EXAME TOXICOLÓGICO E BAFÔMETRO. EM PÚBLICO. DANO MORAL CONFIGURADO. O reconhecimento constitucional do direito à intimidade, à privacidade e à imagem, enquanto esferas atreladas à personalidade do humano, impõe que o empregador, no exercício do poder empregatício, os observe, sob pena de configuração de ato ilícito por abuso de direito, nos termos do art. 187 do Código Civil, acarretando, consequentemente, o dever de indenizar o dano sofrido pelo trabalhador. Assim, a determinação de realização de exame toxicológico e de bafômetro, em público, certamente constrange e afronta a direitos de personalidade do trabalhador, causando dano moral que deve ser reparado, mormente considerando que houve violação da confidencialidade, não veio aos autos prévia e expressa autorização do empregado e o quadro é de ausência de interesse social coletivo bem como de risco da atividade desempenhada pelo empregado (setor administrativo). Recurso das partes conhecidos e improvidos. (TRT-1: 0011531-85.2015.5.01.0008, Relator: Sayonara Grillo Coutinho, 7ª Turma, Data de Publicação: 15/06/2017) (g.n.)
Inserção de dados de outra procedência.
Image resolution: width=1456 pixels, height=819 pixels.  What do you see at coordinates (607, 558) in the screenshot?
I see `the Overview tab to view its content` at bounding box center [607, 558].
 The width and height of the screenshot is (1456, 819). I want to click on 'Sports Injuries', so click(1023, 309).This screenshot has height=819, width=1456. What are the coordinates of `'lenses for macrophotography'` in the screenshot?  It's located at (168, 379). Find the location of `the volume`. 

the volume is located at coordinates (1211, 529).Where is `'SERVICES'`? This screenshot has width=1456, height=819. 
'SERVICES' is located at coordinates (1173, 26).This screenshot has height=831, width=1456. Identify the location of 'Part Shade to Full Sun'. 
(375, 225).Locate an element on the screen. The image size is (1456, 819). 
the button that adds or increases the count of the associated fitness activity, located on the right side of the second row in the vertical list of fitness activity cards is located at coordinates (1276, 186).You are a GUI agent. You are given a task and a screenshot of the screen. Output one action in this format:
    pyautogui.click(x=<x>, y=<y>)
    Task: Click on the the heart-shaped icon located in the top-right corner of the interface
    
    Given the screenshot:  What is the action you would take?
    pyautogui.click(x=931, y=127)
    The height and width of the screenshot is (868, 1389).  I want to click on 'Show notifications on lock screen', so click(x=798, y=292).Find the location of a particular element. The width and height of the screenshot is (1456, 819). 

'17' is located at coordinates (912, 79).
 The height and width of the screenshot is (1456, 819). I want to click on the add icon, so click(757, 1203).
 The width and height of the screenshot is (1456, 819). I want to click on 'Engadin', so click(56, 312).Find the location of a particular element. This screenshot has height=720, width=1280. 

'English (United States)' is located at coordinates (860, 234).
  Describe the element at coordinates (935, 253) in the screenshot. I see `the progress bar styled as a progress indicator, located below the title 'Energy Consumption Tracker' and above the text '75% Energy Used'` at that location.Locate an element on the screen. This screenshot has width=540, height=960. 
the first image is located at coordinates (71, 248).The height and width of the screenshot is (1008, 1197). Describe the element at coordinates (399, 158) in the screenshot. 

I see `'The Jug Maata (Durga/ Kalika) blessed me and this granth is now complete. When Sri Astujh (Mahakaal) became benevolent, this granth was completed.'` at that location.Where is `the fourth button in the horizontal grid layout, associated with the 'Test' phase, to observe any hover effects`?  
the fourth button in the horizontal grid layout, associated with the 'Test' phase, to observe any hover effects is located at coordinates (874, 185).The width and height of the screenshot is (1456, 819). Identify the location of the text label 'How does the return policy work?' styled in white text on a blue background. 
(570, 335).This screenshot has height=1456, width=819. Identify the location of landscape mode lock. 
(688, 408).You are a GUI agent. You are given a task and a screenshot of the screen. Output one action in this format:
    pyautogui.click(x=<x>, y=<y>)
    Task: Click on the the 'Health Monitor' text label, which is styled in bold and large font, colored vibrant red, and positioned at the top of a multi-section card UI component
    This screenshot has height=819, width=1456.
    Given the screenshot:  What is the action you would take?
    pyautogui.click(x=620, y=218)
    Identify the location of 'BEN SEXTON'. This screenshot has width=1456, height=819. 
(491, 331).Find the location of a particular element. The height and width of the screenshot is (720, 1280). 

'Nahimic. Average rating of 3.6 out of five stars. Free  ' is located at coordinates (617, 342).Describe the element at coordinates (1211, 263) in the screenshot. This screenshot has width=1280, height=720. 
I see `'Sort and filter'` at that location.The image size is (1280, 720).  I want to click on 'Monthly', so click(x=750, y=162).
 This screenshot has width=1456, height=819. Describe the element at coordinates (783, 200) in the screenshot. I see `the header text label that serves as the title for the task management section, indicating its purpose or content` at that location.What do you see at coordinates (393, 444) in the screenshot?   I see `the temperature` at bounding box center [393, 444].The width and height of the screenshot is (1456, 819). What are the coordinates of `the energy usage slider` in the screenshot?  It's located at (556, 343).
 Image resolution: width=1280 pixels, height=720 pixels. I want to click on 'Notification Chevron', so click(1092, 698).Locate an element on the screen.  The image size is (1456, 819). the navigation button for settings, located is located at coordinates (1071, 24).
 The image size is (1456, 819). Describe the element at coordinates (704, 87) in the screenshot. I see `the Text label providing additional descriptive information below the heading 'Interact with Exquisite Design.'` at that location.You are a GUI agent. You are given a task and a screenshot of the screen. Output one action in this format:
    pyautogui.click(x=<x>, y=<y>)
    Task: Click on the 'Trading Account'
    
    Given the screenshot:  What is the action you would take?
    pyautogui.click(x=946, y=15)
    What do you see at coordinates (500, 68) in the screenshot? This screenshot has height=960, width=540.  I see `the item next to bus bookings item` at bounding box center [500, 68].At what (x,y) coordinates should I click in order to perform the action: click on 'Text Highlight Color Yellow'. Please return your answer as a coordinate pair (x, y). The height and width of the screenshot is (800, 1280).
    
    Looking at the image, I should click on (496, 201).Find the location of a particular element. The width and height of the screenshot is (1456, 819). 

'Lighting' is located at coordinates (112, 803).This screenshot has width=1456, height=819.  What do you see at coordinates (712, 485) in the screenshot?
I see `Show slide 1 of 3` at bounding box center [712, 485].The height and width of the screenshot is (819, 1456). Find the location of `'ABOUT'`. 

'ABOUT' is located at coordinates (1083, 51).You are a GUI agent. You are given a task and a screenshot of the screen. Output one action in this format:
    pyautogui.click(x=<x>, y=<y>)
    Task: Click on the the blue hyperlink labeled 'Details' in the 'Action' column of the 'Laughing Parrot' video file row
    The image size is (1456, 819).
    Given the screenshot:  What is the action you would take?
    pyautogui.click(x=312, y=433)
A análise das decisões demonstra que a realização de testes indiscriminados, sem justificativa técnica, pode configurar abuso de poder diretivo e gerar indenizações por danos morais.

O respaldo técnico, portanto, é o que diferencia uma política legítima de uma prática arbitrária.

Ele deve ser construído com base em critérios objetivos, alinhados às normas de segurança e de medicina do trabalho. Por isso, é fundamental que a política seja estruturada de forma conjunta entre as áreas de saúde e segurança do trabalho e a assessoria jurídica.

Sem esse cuidado, a preocupação com a segurança da coletividade, às vezes, pode se transformar em passivos trabalhistas.

Mesmo quando há respaldo técnico, também é preciso atenção redobrada às consequências, como eventuais sanções disciplinares ou desligamentos baseados no uso de álcool e drogas.

A dispensa por justa causa, por exemplo, exige muita cautela. Se há indícios de que o trabalhador enfrenta um quadro de dependência química, a situação pode ser enquadrada como doença, e não como falta grave.

Por isso, mais do que decidir pela realização do exame, é preciso analisar o contexto, os fundamentos e os desdobramentos jurídicos da política a ser adotada, incluindo:

  • forma de realização dos testes e situações em que eles são possíveis, considerando a realidade das operações e das atividades desenvolvidas;
  • consequências em caso de recusa à realização dos exames, e
  • medidas cabíveis em caso de eventuais resultados positivos.

A estratégia jurídica na implementação da política de uso de álcool e drogas faz toda a diferença para a sustentação da sua validade em caso de questionamento judicial individual ou coletivo.